One evening he remarked, casually, in the course of conversation, “There’s no amendment to be got out of mankind except by terror and violence.”

You can imagine the effect of such a phrase out of such a man’s mouth upon a person like myself, whose whole scheme of life had been based upon a suave and delicate discrimination of social and artistic values. Just imagine! Upon me, to whom all sorts and forms of violence appeared as unreal as the giants, ogres, and seven-headed hydras whose activities affect, fantastically, the course of legends and fairy-tales!

I seemed suddenly to hear above the festive bustle and clatter of the brilliant restaurant the mutter of a hungry and seditious multitude.

I suppose I am impressionable and imaginative. I had a disturbing vision of darkness, full of lean jaws and wild eyes, amongst the hundred electric lights of the place. But somehow this vision made me angry, too. The sight of that man, so calm, breaking bits of white bread, exasperated me. And I had the audacity to ask him how it was that the starving proletariat of Europe to whom he had been preaching revolt and violence had not been made indignant by his openly luxurious life. “At all this,” I said, pointedly, with a glance round the room and at the bottle of champagne we generally shared between us at dinner.

He remained unmoved.

“Do I feed on their toil and their heart’s blood? Am I a speculator or a capitalist? Did I steal my fortune from a starving people? No! They know this very well. And they envy me nothing. The miserable mass of the people is generous to its leaders. What I have acquired has come to me through my writings; not from the millions of pamphlets distributed gratis to the hungry and the oppressed, but from the hundreds of thousands of copies sold to the well-fed bourgeoisie. You know that my writings were at one time the rage, the fashion — the thing to read with wonder and horror, to turn your eyes up at my pathos . . . or else, to laugh in ecstasies at my wit.”

“Yes,” I admitted. “I remember, of course; and I confess frankly that I could never understand that infatuation.”

“Don’t you know yet,” he said, “that an idle and selfish class loves to see mischief being made, even if it is made at its own expense? Its own life being all a matter of pose and gesture, it is unable to realize the power and the danger of a real movement and of words that have no sham meaning. It is all fun and sentiment. It is sufficient, for instance, to point out the attitude of the old French aristocracy towards the philosophers whose words were preparing the Great Revolution. Even in England, where you have some common-sense, a demagogue has only to shout loud enough and long enough to find some backing in the very class he is shouting at. You, too, like to see mischief being made. The demagogue carries the amateurs of emotion with him. Amateurism in this, that, and the other thing is a delightfully easy way of killing time, and feeding one’s own vanity — the silly vanity of being abreast with the ideas of the day after to-morrow. Just as good and otherwise harmless people will join you in ecstasies over your collection without having the slightest notion in what its marvellousness really consists.”
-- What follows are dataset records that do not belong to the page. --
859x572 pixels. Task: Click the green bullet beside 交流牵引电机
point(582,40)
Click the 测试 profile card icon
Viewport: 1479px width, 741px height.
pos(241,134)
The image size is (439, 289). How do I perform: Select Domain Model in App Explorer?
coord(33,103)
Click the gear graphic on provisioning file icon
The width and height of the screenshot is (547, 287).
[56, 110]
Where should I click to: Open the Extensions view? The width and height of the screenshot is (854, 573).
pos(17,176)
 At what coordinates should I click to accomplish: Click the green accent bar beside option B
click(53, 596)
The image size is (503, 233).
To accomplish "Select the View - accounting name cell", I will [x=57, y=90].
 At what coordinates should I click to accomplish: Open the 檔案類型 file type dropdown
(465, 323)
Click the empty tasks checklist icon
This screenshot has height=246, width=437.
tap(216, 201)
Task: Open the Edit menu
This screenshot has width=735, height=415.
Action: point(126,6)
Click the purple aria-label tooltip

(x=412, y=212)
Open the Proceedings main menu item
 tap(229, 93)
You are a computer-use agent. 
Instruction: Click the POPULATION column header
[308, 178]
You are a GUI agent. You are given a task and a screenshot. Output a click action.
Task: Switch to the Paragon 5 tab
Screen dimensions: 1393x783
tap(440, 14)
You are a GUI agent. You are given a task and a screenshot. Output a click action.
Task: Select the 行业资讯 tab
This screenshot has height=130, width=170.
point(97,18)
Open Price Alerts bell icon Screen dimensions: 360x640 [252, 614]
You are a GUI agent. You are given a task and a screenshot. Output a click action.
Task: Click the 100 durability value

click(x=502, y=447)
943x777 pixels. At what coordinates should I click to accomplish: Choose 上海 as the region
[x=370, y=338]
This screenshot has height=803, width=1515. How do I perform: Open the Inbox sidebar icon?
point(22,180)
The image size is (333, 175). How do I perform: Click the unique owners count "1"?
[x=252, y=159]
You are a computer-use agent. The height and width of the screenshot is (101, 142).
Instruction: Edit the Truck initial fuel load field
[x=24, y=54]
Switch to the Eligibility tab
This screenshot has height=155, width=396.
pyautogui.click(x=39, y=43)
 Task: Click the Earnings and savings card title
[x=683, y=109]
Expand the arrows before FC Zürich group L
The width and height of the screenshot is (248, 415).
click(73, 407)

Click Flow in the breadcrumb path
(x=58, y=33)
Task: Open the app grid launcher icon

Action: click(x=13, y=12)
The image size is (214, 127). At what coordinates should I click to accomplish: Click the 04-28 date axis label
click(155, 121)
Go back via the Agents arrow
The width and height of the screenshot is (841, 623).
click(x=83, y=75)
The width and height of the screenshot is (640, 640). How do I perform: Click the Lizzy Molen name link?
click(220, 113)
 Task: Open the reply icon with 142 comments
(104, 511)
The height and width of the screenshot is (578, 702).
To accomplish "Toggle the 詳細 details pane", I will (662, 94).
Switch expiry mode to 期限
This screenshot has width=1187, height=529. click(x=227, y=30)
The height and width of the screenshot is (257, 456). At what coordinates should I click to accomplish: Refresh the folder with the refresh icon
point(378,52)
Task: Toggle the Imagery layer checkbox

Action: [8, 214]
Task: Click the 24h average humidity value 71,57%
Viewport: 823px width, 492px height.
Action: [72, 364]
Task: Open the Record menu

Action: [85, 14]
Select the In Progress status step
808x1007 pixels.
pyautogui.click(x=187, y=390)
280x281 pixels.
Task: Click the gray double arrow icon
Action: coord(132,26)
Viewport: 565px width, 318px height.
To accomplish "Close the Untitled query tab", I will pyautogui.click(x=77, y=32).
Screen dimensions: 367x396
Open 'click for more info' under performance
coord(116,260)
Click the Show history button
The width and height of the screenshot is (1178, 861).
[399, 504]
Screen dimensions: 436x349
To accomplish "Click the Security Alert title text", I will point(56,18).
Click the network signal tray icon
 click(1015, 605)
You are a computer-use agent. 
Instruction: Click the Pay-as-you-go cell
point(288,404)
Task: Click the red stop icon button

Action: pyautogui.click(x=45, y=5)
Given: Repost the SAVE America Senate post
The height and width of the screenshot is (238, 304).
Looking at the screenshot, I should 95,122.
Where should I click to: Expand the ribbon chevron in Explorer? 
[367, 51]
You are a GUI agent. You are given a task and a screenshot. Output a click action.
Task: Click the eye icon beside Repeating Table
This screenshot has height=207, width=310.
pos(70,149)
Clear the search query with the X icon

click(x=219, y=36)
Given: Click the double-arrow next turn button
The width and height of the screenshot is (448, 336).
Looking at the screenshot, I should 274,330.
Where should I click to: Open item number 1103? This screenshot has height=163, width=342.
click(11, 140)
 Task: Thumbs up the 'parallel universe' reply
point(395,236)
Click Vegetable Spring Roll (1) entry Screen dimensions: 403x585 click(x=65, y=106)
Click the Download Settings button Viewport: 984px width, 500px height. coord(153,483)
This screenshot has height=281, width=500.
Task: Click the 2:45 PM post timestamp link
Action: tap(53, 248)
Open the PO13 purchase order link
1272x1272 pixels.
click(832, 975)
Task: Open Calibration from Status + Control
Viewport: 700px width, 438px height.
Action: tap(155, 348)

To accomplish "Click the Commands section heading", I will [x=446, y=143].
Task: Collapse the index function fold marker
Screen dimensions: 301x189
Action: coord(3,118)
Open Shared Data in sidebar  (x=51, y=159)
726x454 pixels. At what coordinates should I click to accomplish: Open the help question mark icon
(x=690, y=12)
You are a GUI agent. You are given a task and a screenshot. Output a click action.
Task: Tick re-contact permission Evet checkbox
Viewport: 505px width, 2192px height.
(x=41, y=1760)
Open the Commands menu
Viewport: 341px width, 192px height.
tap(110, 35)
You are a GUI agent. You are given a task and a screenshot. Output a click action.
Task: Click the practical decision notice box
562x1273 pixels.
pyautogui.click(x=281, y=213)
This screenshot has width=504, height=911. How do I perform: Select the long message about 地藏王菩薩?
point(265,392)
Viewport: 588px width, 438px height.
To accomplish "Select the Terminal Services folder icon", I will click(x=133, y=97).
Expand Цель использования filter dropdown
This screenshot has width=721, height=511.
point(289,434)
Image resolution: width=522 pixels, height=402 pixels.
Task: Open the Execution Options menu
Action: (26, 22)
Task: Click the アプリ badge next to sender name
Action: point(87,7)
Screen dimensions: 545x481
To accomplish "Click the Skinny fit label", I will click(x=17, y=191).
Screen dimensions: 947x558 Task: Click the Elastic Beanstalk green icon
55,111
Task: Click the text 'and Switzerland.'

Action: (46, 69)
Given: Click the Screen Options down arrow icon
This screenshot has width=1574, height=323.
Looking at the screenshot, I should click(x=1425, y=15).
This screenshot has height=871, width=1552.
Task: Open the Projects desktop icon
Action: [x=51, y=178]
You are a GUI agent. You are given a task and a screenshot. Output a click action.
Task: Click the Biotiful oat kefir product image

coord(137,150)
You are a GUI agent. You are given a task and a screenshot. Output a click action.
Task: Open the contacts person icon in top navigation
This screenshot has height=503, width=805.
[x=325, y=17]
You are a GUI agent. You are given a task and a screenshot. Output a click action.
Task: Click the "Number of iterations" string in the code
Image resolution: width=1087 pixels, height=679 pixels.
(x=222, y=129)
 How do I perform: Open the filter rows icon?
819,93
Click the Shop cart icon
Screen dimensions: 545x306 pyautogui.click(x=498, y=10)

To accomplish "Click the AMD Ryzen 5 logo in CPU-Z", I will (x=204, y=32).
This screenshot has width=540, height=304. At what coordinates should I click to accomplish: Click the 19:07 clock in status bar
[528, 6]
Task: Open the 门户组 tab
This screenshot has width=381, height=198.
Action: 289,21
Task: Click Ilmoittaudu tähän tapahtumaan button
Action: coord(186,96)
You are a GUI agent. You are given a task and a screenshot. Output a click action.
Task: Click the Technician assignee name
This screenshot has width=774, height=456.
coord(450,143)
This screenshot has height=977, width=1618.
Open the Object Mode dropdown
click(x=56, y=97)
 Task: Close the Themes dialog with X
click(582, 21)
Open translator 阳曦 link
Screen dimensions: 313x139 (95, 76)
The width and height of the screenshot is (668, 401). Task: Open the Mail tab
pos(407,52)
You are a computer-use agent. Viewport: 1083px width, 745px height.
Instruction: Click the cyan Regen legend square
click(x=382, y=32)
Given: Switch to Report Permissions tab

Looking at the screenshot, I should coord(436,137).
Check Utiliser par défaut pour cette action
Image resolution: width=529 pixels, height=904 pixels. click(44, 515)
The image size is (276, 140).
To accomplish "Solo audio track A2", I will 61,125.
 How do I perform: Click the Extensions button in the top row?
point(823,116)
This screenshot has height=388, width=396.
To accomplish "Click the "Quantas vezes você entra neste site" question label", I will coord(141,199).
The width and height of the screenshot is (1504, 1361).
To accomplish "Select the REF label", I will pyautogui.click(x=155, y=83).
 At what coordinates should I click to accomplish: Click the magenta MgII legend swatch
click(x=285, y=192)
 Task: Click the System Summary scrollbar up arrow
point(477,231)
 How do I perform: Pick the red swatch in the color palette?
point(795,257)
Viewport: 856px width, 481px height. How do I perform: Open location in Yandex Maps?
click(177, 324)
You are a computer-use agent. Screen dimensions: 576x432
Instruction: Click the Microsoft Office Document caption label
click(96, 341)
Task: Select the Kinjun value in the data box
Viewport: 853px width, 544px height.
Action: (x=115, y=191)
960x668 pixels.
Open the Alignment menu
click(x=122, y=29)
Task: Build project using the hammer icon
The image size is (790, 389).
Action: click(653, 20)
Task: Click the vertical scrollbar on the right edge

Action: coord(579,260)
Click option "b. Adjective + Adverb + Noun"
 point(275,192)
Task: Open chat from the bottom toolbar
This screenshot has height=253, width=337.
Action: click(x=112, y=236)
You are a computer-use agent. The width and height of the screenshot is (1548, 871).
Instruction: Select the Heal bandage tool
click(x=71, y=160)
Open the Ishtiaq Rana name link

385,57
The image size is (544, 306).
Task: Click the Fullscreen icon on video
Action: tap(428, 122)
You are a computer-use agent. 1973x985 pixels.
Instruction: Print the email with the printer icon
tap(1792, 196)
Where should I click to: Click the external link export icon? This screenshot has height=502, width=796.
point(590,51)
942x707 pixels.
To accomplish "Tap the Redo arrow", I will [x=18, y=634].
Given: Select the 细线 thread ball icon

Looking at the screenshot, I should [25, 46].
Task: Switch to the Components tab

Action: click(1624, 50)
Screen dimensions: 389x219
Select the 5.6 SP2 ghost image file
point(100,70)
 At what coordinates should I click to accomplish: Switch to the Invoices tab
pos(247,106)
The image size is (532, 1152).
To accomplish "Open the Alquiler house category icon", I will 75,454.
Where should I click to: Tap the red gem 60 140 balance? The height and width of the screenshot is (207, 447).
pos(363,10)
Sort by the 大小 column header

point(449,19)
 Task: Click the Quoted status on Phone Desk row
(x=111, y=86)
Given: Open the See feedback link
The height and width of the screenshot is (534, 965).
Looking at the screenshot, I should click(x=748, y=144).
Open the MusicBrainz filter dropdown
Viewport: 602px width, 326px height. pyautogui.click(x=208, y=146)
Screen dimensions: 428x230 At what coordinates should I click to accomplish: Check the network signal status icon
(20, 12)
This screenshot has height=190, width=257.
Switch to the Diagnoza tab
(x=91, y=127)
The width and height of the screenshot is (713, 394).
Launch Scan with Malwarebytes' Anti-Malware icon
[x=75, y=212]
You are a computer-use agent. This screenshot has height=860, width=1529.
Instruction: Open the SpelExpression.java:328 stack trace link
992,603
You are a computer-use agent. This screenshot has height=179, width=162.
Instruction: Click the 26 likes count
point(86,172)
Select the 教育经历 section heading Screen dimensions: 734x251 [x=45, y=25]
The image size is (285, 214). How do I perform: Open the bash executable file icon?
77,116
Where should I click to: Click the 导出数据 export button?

I hung my head. It was a crushing illustration of the sad truth he advanced. The world is full of such people. And that instance of the French aristocracy before the Revolution was extremely telling, too. I could not traverse his statement, though its cynicism — always a distasteful trait — took off much of its value to my mind. However, I admit I was impressed. I felt the need to say something which would not be in the nature of assent and yet would not invite discussion.

“You don’t mean to say,” I observed, airily, “that extreme revolutionists have ever been actively assisted by the infatuation of such people?”

“I did not mean exactly that by what I said just now. I generalized. But since you ask me, I may tell you that such help has been given to revolutionary activities, more or less consciously, in various countries. And even in this country.”

“Impossible!” I protested with firmness. “We don’t play with fire to that extent.”

“And yet you can better afford it than others, perhaps. But let me observe that most women, if not always ready to play with fire, are generally eager to play with a loose spark or so.”